David Julian Leonard
filmmaker, photographer & music preservationist
As a filmmaker from Memphis, Leonard has specialized in documentary subjects about the rich music heritage of the American South. His first film as director: Why Elvis? (PBS) explored the phenomena following the biggest Memphis musician of all. Respect Yourself: the Stax Records Story (PBS' Great Performances), and Johnny Cash's America (A&E Biography) are among many projects Leonard has served as cinematographer for with acclaimed directors Robert Gordon & Morgan Neville. Leonard & Gordon partnered to produce & direct a series of twenty-five short films for the Mississippi Blues & Country Trail projects. With Gordon & author Peter Guralnick, he filmed the bonus material to accompany a complete series of Guralnick's works made into E-books. As editor & producer of Big Star: Live in Memphis, Leonard assembled a box of tapes that had remained unedited for eighteen years to finish the only complete professionally filmed concert from Alex Chilton's long career.
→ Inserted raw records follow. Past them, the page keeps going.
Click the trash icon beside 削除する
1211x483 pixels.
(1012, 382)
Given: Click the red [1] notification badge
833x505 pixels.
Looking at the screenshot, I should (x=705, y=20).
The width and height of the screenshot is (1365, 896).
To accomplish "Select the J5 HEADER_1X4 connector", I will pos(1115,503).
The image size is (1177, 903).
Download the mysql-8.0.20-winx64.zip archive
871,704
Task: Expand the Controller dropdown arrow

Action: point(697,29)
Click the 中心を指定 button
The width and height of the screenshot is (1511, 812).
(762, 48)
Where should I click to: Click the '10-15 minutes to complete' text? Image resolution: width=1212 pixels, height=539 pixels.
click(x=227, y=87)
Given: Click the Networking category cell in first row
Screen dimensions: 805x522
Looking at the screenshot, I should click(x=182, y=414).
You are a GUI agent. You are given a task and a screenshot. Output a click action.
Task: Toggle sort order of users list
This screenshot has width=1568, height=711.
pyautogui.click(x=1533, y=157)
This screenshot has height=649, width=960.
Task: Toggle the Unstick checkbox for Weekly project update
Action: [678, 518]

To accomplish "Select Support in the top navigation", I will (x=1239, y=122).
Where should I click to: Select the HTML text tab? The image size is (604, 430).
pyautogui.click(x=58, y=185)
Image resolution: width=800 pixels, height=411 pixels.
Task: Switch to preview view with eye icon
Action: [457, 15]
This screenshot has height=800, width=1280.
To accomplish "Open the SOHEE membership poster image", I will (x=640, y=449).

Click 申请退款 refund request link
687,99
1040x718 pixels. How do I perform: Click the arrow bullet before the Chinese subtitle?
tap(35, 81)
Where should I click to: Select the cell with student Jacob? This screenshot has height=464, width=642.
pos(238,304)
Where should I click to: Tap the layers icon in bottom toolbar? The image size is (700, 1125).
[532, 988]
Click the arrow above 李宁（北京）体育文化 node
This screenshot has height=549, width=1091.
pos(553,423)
As an art photographer, Leonard has been greatly inspired by his friend & fellow Memphian William Eggleston (also a longtime friend of Chilton). His work has been exhibited in galleries & museums & in 2016 German publisher Kehrer Verlag published Tender is the Light, a book of Leonard's work.
Leonard was involved in the Memphis music scene from an early age. He was disc jockey for many years with community radio station WEVL-FM where he also became station manager at age nineteen when the fledgling station still operated with only ten watts (he once broadcast a Pantherburns performance from the studio using one microphone). He was founding president of Save Our Shell, Inc. a group that preserved and operated the historic Overton Park Shell (the 1936 amphitheater where Elvis Presley and Johnny Cash both made their first professional appearances). Leonard organized many concerts there including memorable performances by Alex Chilton.